The program now is existing on institutional inertia. I don't see this coming to anything but an inglorious end.
Wind/solar aren't that cheap if you include enough storage to get through a windless night, and enough overcapacity to get through cloudy winter weeks.
If you're backing them up with fossil, then sure, they're pretty darn cheap.
How about today's costs? After all, presumably you're using today's cost for nuclear.
It's plausible that, for example, some molten salt reactors currently under development will be a lot cheaper than light water reactors, so it doesn't make sense to compare future renewables with nuclear today.
No molten salt reactor could be available by 2030. Simply resolving material issues would take at least that long.
Proving materials will last X years takes at least X years.

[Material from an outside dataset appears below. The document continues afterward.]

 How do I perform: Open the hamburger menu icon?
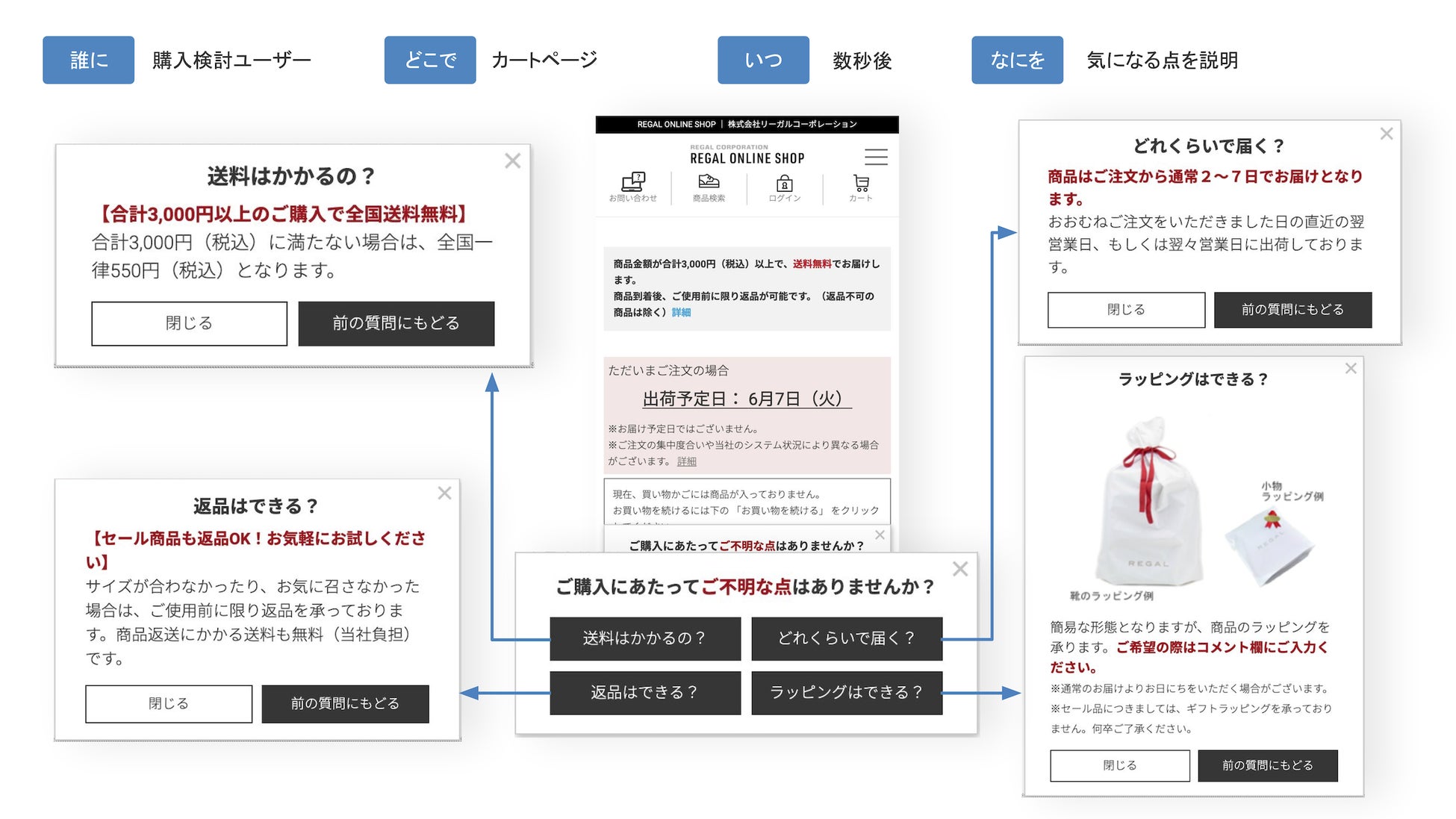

More importantly, the decision whether to build such a reactor will depend on decline in costs of its competition in the future, not just now, when the business case for the reactor requires it operate for 40 years or more.
There are several ways to fix the materials issue, pursued by active projects. One is simply to replace the reactor core every few years; Terrestrial Energy and Thorcon are using that approach.
So I'll ask again: how do the numbers look if you compare today's wind/solar/storage costs without fossil backup to today's nuclear costs? We can argue until our fingers wear out about what the costs will be in eleven years, but there are hard numbers for today.
If they replace the entire core every few years the economics will suck. If they replace every, say, 7 years, then this will take long enough to demonstrate that commercial operation will be at 2030 or beyond.
Insisting on looking at today's solar and wind numbers ? Ok, then I also insist we stick with the numbers for currently available nuclear reactors. You wouldn't want to hypocritically allow only projections of future nuclear, right?
Yes, I mean today's nuclear. But for solar/wind I mean what I said above: enough storage for a windless night and enough overcapacity for cloudy winter weeks, so it's the cost to actually run a grid on wind/solar/storage alone.
Seems like there are still plenty of scenarios for power generation that aren’t easily amenable to wind and solar: mountainous, high latitude or small countries; at sea, underwater, or in space; on Mars; or in the event that storage technologies don’t pan out the way we hope.